READ PART 1, PART 2,PART 3, PART 4 and PART 5.
After an extensive tour of the Maule Valley, it was time to spend some time in the Bìo Bìo Valley! Our first stop was in the sector of Yumbel to visit Tito Saavedra.
Surprise: this area produces...
Anyhow, the Bìo Bìo itself is a river, and the region is divided into two main sectors. Some, like Yumbel, have sandy volcanic soils. Other parts are more similar to the Maule, with limestone and granite. It rains more in Bìo Bìo than in the Maule, but it's still very hot. Because there is less industrial farming here than the Maule, you find a lot less french grapes. Bìo Bìo is dead in the center of Chile, and has some of the oldest vines in the country.
On to Tito's vines:
The soils consist of light clay and decomposed granite, and are much darker than any other site we'd visited.
These Paìs vines were planted in 1580!!!!!!
"The vines here are incredible. But I still feel Tito overworks them. A huge challenge with farmers is convincing them to prune for lower yields. In their minds, a good harvest is a plentiful one."
LA and Tito have been having pruning conversations that would reduce yields by 30%, in turn sacrificing quantity for quality. It's a recurring conversation with all of his suppliers; most are willing to compromise and do this on the vines LA purchases fruit from, but not the entirety of their land.
From the vines, we checked out Tito's "cellar" to try his Pipeño.
Check out this elaborate stool setup to get up to the lagar.
Ouuuhhh, a puppy!
It was time to taste Tito's Pipeño straight out of a big plastic jug.
It was fruity and spicy with nice structure. This is important to note since Tito's finished wine is what will be bottled as the 2016 Pipeño Yumbel.
"Sometimes I buy made wine, sometimes I buy the grapes to make the wine myself. I know Tito makes a good Pipeño without any bacterial issues so I trust his finished product. It would be great in the long term to buy the wine directly from everyone, but the challenge is being able to bottle very fast. Pipeños are all about freshness, and you don't want to lose that."
In 2016, Yumbel will be the only huaso-made wine we import the the US. Everything else was vinified by LA. From Yumbel, we were off to the Santa Juana sector. But first, we had to take a river ferry across the Bìo Bìo!
LA was relieved that it was the guy he liked working the ferry.
"There are two guys who work this job, and they both despise each other. The other guy is a total dick."
Once we were on the other side of the river, we took some dirt roads to the middle of nowhere. The drive brought us right to this closed gate.
Already there was a nice view.
Could we be in Santa Juana? The place that produces:
We were! After a few minutes, the lovely Luis Burgos let us in.
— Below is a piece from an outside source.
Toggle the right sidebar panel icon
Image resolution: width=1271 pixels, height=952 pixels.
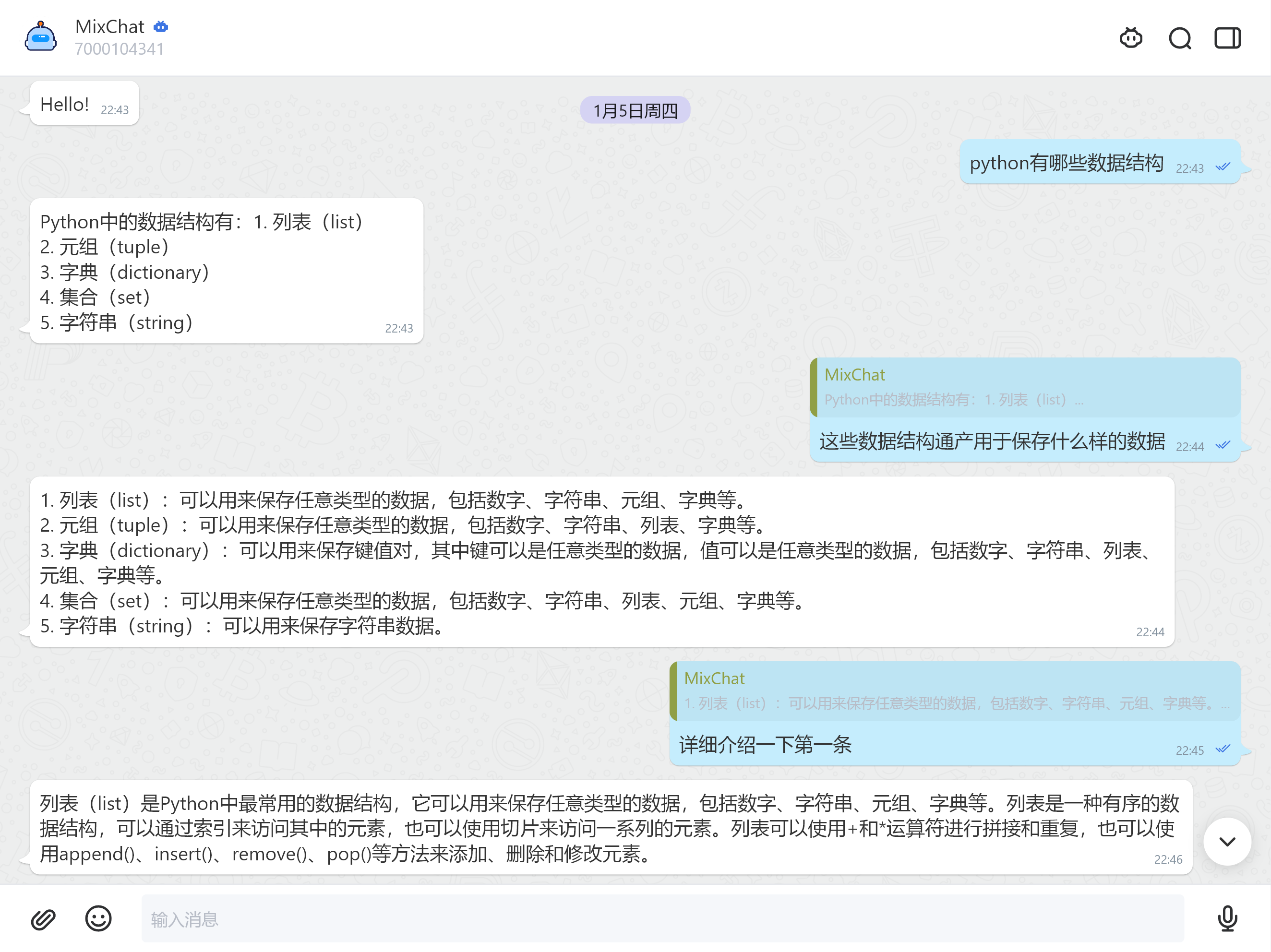[1227, 38]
Before checking out the vines, we had to pop into Luis' house to meet his wife and proprietor of the land Sara. She was busy whipping up some home-made empanadas!!!!!
This was probably the most excited I've ever been writing about food on a trip.
But before eating, we had to see vines! This isolated plot of land is hands down one of the most beautiful I've laid eyes on.
Amongst some of the flatter vines, an entire box of harvested Paìs had been forgotten.
"I honestly think they just forgot it."
The soils here are similar to Coronel del Maule: red clay with decomposed gravel and flint. The vines used to be worked with systemics, but LA and his team have helped convert the land back to organic viticulture. Luyt comes with his team each year to prune, green harvest and pick grapes.
While Sara kept cooking, Luis served us a little bit of his Semillon for apero.
We also got to try his Merlot straight from huge plastic barrel.
My notes say: "Fresh, juicy juicy."
We also tried a Malbec, which was darker but still very easy to drink.
By this time we were starving, so we checked up on Sara and her empanadas.
They were SO GOOD!!!!!!!!!!!!!
I lost track but I think I ate six.
And of course it needed to be accompanied by some Pipeño!
Don't worry, it was Sara's, not Santa Rita.
Sara used to make the Santa Juana Pipeño herself, but didn't feel like making it this year, so LA bought her grapes instead.
"She's getting older but not letting herself slow down. She's always saying yes to every project thrown her way. However making the wine has become too time consuming. Luis makes his personal stash and that's enough for them."